> **Descrição da tarefa**
No trecho sobre fissura labiopalatina, reproduza a parte que começa em "A idade dos" e termina em "questionário.", substituindo "questionário" por "formulário".

> **Trecho selecionado**

▬▬▬▬▬▬

INTRODUÇÃO
A fissura labiopalatina (FLP) é uma anomalia congênita que afeta aproximadamente um
para cada 700 nascidos vivos1. Essas
deformidades podem produzir problemas funcionais na arcada dentária, mastigação,
respiração e audição2. A dificuldade de
comunicação eficiente e o comprometimento da aparência física tornam o indivíduo
com
fissura labiopalatina possível alvo de adjetivos depreciativos num grupo social.
A
partir dessas alterações físicas e funcionais podem surgir outros danos potenciais
na vida de seu portador: os psicossociais3.
A aparência facial tem profunda influência nos ambientes sociais, no desenvolvimento
da personalidade e no progresso educacional. Pessoas com FLP podem apresentar
níveis
desfavoráveis de ansiedade, depressão, fobia social, autoestima e qualidade de
vida4.
A mensuração da autoestima tem sido mundialmente realizada por meio da Escala de
Autoestima de Rosenberg (RSES), capaz de classificar o nível de autoestima em
adolescentes, adultos e idosos5.
A importância do tema e o limitado número de trabalhos utilizando instrumentos de
avaliação confiáveis justificam o interesse pelo assunto.
OBJETIVO
Avaliar a autoestima de indivíduos portadores de FLP comparando com indivíduos não
afetados pela afecção, levantar possíveis fatores que influenciam na autoestima
desses pacientes e identificar subgrupos mais afetados.
MÉTODOS
Estudo transversal contemporâneo, composto por 160 indivíduos, de ambos os sexos,
entre 12 e 50 anos de idade, distribuídos em dois grupos: G1 ou grupo exposto,
formado por pacientes com FLP, que já realizaram cirurgias relacionadas à afecção,
acompanhadas pelo Serviço de Cirurgia Plástica Craniomaxilofacial do Hospital
de
Clínicas de Porto Alegre, RS, (HCPA) e G2 ou grupo controle, formado por indivíduos
sem FLP, estudantes e funcionários da rede pública de ensino da mesma cidade.
A idade dos indivíduos foi determinada a partir dos 12 anos pela capacidade de
compreender as questões da escala de avaliação de autoestima.
Os critérios de exclusão de ambos os grupos foram a presença de qualquer tipo de
síndrome ou de disfunção auditiva de origem central. Foram excluídos da pesquisa
os
indivíduos ou responsáveis legais que não consentiram sua inclusão assinando o
Termo
de Consentimento Livre e Esclarecido (TCLE) ou que não preencheram adequadamente
o
questionário.

▬▬▬▬▬▬

> **Dados fornecidos**
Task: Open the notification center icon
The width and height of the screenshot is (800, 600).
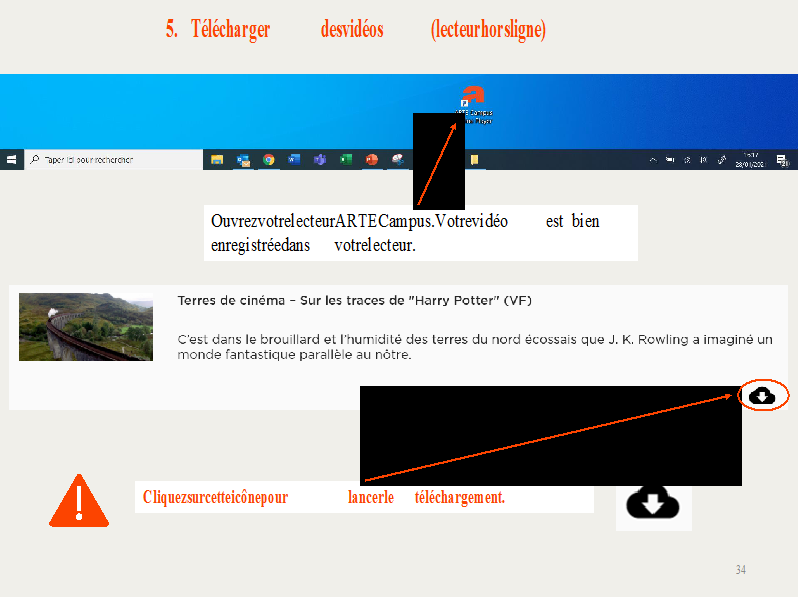Action: tap(782, 160)
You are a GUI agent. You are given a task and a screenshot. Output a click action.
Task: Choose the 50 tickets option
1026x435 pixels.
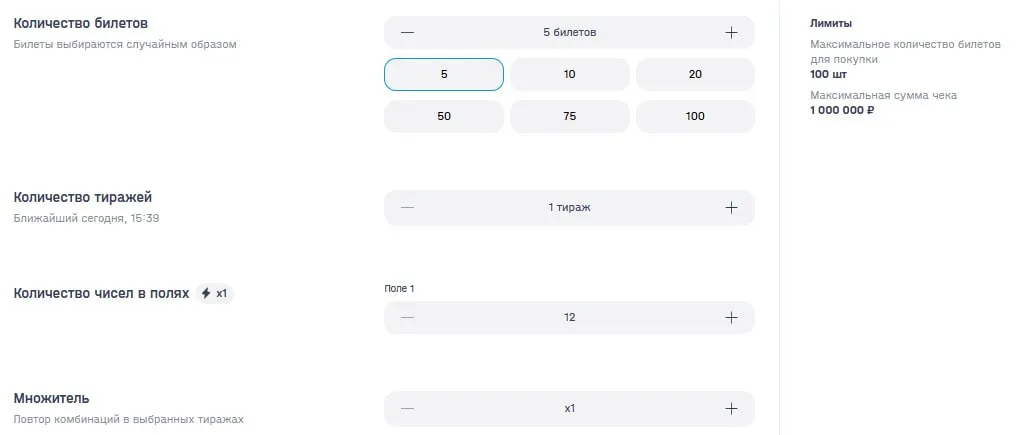[x=444, y=116]
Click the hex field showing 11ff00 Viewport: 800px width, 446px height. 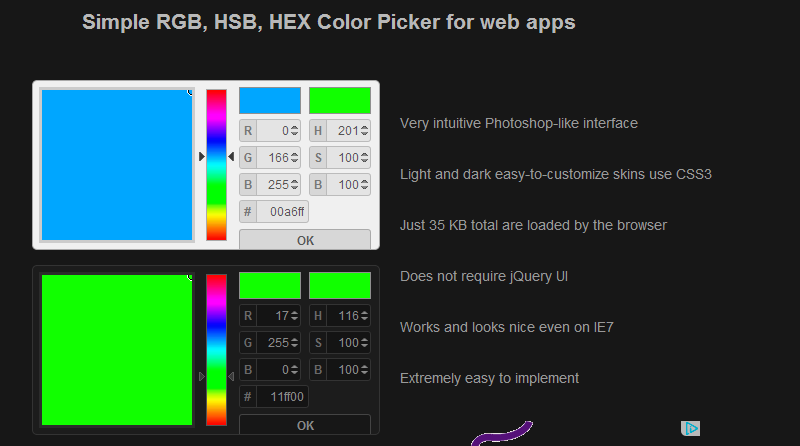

▬▬▬▬▬▬

> **Resposta**
A idade dos indivíduos foi determinada a partir dos 12 anos pela capacidade de
compreender as questões da escala de avaliação de autoestima.
Os critérios de exclusão de ambos os grupos foram a presença de qualquer tipo de
síndrome ou de disfunção auditiva de origem central. Foram excluídos da pesquisa
os
indivíduos ou responsáveis legais que não consentiram sua inclusão assinando o
Termo
de Consentimento Livre e Esclarecido (TCLE) ou que não preencheram adequadamente
o
formulário.